CO MAM UCZYNIĆ, ABYM BYŁ ZBAWIONY

... to najmądrzejsze pytanie, jakie może zadać człowiek

 

Pewnej nocy przyszedł do Jezusa i zadał mu to pytanie pewien człowiek, który był najbogatszym księciem żydowskim w ówczesnej Jerozolimie. Był to wybitny rabin, ortodoksyjny faryzeusz i czło-nek rady najwyższej Izraela, który pełnił wtedy taką samą funkcję, jak dzisiaj arcybiskup katolicki lub patriarcha prawosławny. Ten człowiek miał cały Stary Testament i wiele innych ksiąg żydowskich w małym palcu, ponieważ uczył historii Izraela oraz prawa Bożego, nadanego Izraelowi przez samego Boga Jahwe. Jednak nawet ten mędrzec miał te same dylematy, co każdy myślący człowiek, bo wiedział, że jego wykształcenie teologiczne, pozycja społeczna i wielki majątek nie jest tym, co daje zbawienie. A ponieważ widział w swoim życiu grzech i nie miał w swoim wnętrzu pokoju, dla-tego wiedział, że jego imię nie jest zapisane w Księdze Życia. On przyszedł potajemnie do Jezusa, aby nikt się nie dowiedział o ich rozmowie, gdyż miał świadomość, że jedyna słuszna w tamtym czasie religia, nie gwarantuje zbawienia, ani nie daje odpowiedzi na wiele istotnych pytań. Ten człowiek miał na imię Nikodem i zapewne nie przypuszczał, że jego skryta rozmowa z Jezusem przejdzie do historii i dowiedzą się o niej miliardy ludzi, żyjących na przełomie kolejnych 2000 lat, zgodnie ze słowami Jezusa, które brzmiały:

Nie ma nic ukrytego, co nie wyszłoby na jaw, ani nic tajnego, co nie stałoby się wiadome. Dlatego to, co mówicie w ciemności, będzie słyszane w świetle dziennym, a co szepczecie w komorach na ucho, będzie rozgłaszane na dachach. Natomiast moim przyjaciołom mówię, nie bójcie się tych, którzy zabijają ciało i nie mają już nic więcej do zrobienia. Pokażę wam, kogo macie się bać! Bójcie się tego, który zabijając może wtrącić do piekła. Powiadam wam: Jego się bójcie! (Łk 12:2-5).

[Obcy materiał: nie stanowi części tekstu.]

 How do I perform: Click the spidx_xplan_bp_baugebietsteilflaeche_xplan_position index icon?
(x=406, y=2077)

Apostoł Jan opisuje rozmowę Nikodema z Jezusem tak:


Pewien faryzeusz imieniem Nikodem, dostojnik żydowski, przyszedł do Jezusa w nocy i rzekł:  

Mistrzu! Wiemy, że przyszedłeś od Boga jako nauczyciel, ponieważ nikt nie mógłby czynić takich cudów, jakie Ty czynisz, jeśli Bóg nie byłby z nim.

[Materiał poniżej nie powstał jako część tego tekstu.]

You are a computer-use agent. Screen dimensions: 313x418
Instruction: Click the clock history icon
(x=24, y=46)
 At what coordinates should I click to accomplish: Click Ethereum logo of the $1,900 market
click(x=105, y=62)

Jezus odpowiadając mu, rzekł:

Zaprawdę, zaprawdę powiadam ci, jeśli się ktoś nie narodzi na nowo, nie może ujrzeć Królestwa Bożego.

Rzekł mu Nikodem:  

Jak człowiek może się ponownie narodzić, gdy jest stary? Czy może wejść do łona swojej matki i ponownie się narodzić?

Odpowiedział mu Jezus:  

Zaprawdę, zaprawdę powiadam ci, jeśli się ktoś nie narodzi z wody i z Ducha, nie może wejść do Królestwa Bożego. Co się narodziło z ciała, ciałem jest, a co się narodziło z Ducha, duchem jest. Więc nie dziw się, że powiedziałem: Musicie się na nowo narodzić. (...)

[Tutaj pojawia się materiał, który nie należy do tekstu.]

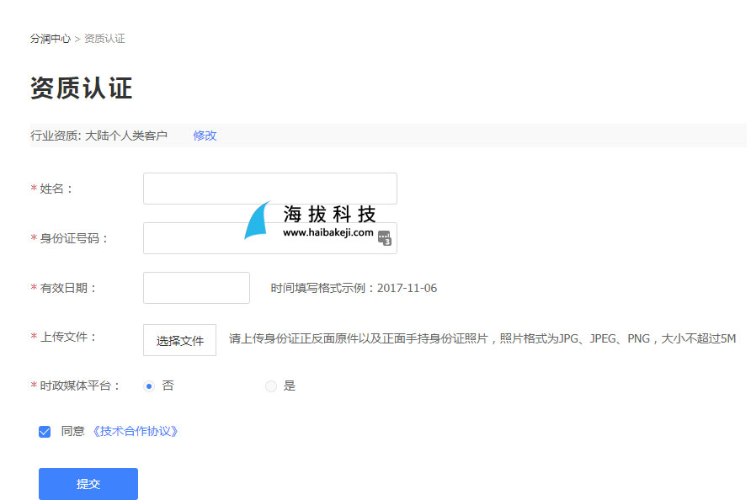751x500 pixels.
Task: Click the 时政媒体平台 field label
Action: [x=80, y=386]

Nikodem odpowiadając rzekł do niego:

Jak to się może stać?   (Jak to zrobić?)

Jezus odpowiadając mu rzekł:

Jesteś nauczycielem w Izraelu, a tego nie wiesz? (Ew. Jana 3:1-10)

 

Ten porządny religijny rabin, nigdy nie słyszał o nowym narodzeniu, bo wtedy nie istniało jeszcze Nowe Przymierze. Tak samo nie wie tego dzisiaj prawie żaden katolik, luteranin, prawosławny, baptysta - ponieważ tego nie uczy żadna tradycyjna religia chrześcijańska, ponieważ wszystkie współczsne tradycje chrześcijańskie są tylko martwymi, liturgiczno-obrzędowymi replikami Starego Przymierza, natomist za wszystkimi współczesnymi religiami niechrześcijańskimi stoją demony (łącznie z judaizmem / zob. 1 List Jana 4:3). A Jezus powiedział:

Wchodźcie przez ciasną bramę; albowiem szeroka jest brama i przestronna droga,
która wiedzie na zatracenie i wielu jest tych, którzy przez nią wchodzą.
A ciasna jest brama i wąska droga, która prowadzi do życia wiecznego
i niewielu jest tych, którzy ją odnajdują. (Ew. Mateusza 7:13-14)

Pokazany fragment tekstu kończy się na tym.